15. The case of Bhola Nath Bhuttacharjee v. Kanti Chundra Bhuttacharjee (1897) I.L.R. 25 Calc. 311 related to a mortgage decree. Banerjee J. distinguished the case of Noor Ali Chowdhuri v. Koni Meah (1886) I.L.R. 13 Calc. 13 on the ground that 'the provision for stay of execution upon payment of arrears forms no part of the decree; it is a provision contained in the Rent Law; that law enacts that if payment is made within 15 days from the date of the decree, execution should be stayed and the Court held that the date of the decree there meant the date of the final decree in the case.' The learned Judge observed 'that may be so, but there is no reason why a decree for foreclosure should be taken subject to any similar limitation.' The question, however, whether the words 'date of the decree' in Section 66 of the Bengal Tenancy Act should be construed to mean the date of the appellate decree, even where the decree of the Court of first instance has been executed before the disposal of the appeal, was not a matter for consideration, and was not considered, by Banerjee J. in that case.
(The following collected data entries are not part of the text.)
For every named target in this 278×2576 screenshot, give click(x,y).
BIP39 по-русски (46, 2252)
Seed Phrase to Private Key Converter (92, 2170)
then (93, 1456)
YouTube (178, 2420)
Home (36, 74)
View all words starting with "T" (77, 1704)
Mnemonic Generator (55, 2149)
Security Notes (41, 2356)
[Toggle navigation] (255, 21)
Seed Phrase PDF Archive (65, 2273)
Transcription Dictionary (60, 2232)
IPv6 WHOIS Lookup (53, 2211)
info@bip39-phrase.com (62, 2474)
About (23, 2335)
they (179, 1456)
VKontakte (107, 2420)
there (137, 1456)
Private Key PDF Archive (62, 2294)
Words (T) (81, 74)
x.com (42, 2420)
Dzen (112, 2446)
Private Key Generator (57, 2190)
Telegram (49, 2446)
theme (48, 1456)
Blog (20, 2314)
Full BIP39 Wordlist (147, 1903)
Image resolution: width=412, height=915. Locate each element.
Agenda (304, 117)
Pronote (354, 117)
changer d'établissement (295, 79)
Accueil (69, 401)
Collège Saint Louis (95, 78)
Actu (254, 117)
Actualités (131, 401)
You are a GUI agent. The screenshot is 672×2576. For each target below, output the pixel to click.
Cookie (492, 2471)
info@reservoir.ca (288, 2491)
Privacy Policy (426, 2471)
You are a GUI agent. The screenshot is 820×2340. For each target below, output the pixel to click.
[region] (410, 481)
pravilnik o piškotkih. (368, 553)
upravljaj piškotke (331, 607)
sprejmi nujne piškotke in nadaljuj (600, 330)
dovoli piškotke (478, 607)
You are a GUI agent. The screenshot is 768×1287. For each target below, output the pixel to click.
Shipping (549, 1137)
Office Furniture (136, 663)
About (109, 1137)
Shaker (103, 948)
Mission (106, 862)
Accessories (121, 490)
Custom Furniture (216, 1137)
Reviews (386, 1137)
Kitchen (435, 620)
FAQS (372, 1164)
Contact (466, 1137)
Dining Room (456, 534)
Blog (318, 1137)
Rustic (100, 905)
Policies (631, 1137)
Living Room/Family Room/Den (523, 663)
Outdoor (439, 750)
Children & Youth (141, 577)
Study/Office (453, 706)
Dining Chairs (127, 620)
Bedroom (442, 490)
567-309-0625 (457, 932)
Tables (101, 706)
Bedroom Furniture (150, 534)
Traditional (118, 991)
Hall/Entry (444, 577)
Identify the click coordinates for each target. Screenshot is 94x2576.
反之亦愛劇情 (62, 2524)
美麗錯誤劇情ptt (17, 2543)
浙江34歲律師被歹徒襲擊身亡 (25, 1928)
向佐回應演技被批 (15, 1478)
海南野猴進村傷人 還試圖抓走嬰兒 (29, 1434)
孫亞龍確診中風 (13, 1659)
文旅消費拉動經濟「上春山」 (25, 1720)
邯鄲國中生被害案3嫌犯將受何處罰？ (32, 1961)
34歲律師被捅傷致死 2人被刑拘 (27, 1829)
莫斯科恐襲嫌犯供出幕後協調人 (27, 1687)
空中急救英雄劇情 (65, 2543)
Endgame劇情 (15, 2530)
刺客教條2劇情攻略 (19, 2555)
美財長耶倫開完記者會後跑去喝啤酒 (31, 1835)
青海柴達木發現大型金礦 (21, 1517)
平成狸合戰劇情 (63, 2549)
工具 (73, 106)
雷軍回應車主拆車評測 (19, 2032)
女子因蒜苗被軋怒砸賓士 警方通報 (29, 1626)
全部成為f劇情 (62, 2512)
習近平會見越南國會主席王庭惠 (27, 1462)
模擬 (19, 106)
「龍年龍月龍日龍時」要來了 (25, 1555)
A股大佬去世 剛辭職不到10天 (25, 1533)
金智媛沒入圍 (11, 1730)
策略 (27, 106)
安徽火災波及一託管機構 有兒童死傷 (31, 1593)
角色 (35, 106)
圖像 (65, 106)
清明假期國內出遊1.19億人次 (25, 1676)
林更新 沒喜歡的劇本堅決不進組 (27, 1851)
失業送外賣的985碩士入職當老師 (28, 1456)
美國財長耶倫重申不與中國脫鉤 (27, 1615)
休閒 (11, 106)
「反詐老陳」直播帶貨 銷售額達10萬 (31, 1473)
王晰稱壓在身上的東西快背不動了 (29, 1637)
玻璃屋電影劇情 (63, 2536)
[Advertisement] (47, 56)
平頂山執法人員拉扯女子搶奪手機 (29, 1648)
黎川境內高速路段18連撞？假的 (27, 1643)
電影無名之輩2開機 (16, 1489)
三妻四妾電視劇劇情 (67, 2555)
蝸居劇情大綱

16. It is urged before us that the fact, that the decree of the Court of first instance was executed before the disposal of the appeal, ought not to make any difference and that, as a matter of construction, the defendant in a suit under Section 66 is entitled to pay the decretal amount within 15 days of the date of the decree which means the appellate decree.
17. If this contention were accepted, it would follow that the decree of the Court of first instance cannot be executed so long as the appeal is not disposed of; because it cannot be held that proceedings in execution of a decree under Section 66 of the Act passed by the Court of first instance and under which the defendant is ejected and possession delivered to the landlord must be set aside if the tenant pays the decretal amount within 15 days of the appellate decree, although that decree is one of dismissal. We think that such a construction would be unreasonable, because it would then be in the power of the defendant by preferring an appeal to annul all the proceedings taken under a decree which, so long as it is not superseded by the decree of the Appellate Court, is a good and valid decree.
18. We are accordingly of opinion that the lower Appellate Court is right in holding that the rights of the plaintiffs came to an end under the decree obtained by the superior landlord against them.
19. There remains to consider one short point, namely, that all the present plaintiffs were not parties to the decree in the suit by the Maharaja. It appears, however, that that suit was brought against all the registered tenants and that the plaintiffs who were left out were not registered tenants. That being so, the contention fails.
20. The appeals are dismissed with costs.